Description of the task = Only an exact repetition of every entry counts as the answer.

Data for processing =
- - - - -

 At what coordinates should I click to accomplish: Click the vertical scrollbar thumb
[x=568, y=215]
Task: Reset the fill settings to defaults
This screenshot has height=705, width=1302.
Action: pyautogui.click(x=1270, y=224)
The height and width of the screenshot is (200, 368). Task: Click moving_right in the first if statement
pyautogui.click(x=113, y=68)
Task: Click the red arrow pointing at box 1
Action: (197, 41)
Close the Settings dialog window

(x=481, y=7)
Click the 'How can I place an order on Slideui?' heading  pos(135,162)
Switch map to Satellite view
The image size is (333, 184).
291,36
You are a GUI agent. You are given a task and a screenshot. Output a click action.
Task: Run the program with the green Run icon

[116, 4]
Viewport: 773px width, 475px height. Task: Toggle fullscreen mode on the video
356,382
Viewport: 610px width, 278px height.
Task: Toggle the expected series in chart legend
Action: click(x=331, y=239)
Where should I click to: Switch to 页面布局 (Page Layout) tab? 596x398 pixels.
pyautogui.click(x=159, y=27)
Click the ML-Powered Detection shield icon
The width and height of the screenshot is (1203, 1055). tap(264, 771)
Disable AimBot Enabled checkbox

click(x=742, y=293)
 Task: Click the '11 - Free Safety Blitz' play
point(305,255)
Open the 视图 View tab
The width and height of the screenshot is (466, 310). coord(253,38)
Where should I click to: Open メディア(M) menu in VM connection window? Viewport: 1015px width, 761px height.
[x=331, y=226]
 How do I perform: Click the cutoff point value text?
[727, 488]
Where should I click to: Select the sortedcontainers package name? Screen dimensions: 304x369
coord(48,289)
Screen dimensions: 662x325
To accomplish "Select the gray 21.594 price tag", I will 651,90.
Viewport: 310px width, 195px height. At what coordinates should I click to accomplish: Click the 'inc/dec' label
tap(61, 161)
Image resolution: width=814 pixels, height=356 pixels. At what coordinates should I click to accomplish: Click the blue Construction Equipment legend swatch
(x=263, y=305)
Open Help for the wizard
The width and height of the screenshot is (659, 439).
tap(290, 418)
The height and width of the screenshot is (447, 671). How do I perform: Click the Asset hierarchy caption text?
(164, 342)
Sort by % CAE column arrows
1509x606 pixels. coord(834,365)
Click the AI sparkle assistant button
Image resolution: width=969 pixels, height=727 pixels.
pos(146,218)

- - - - -

Answer space =
 At what coordinates should I click to accomplish: Click the vertical scrollbar thumb
[x=568, y=215]
Task: Reset the fill settings to defaults
This screenshot has height=705, width=1302.
Action: pyautogui.click(x=1270, y=224)
The height and width of the screenshot is (200, 368). Task: Click moving_right in the first if statement
pyautogui.click(x=113, y=68)
Task: Click the red arrow pointing at box 1
Action: (197, 41)
Close the Settings dialog window

(x=481, y=7)
Click the 'How can I place an order on Slideui?' heading  pos(135,162)
Switch map to Satellite view
The image size is (333, 184).
291,36
You are a GUI agent. You are given a task and a screenshot. Output a click action.
Task: Run the program with the green Run icon

[116, 4]
Viewport: 773px width, 475px height. Task: Toggle fullscreen mode on the video
356,382
Viewport: 610px width, 278px height.
Task: Toggle the expected series in chart legend
Action: click(x=331, y=239)
Where should I click to: Switch to 页面布局 (Page Layout) tab? 596x398 pixels.
pyautogui.click(x=159, y=27)
Click the ML-Powered Detection shield icon
The width and height of the screenshot is (1203, 1055). tap(264, 771)
Disable AimBot Enabled checkbox

click(x=742, y=293)
 Task: Click the '11 - Free Safety Blitz' play
point(305,255)
Open the 视图 View tab
The width and height of the screenshot is (466, 310). coord(253,38)
Where should I click to: Open メディア(M) menu in VM connection window? Viewport: 1015px width, 761px height.
[x=331, y=226]
 How do I perform: Click the cutoff point value text?
[727, 488]
Where should I click to: Select the sortedcontainers package name? Screen dimensions: 304x369
coord(48,289)
Screen dimensions: 662x325
To accomplish "Select the gray 21.594 price tag", I will 651,90.
Viewport: 310px width, 195px height. At what coordinates should I click to accomplish: Click the 'inc/dec' label
tap(61, 161)
Image resolution: width=814 pixels, height=356 pixels. At what coordinates should I click to accomplish: Click the blue Construction Equipment legend swatch
(x=263, y=305)
Open Help for the wizard
The width and height of the screenshot is (659, 439).
tap(290, 418)
The height and width of the screenshot is (447, 671). How do I perform: Click the Asset hierarchy caption text?
(164, 342)
Sort by % CAE column arrows
1509x606 pixels. coord(834,365)
Click the AI sparkle assistant button
Image resolution: width=969 pixels, height=727 pixels.
pos(146,218)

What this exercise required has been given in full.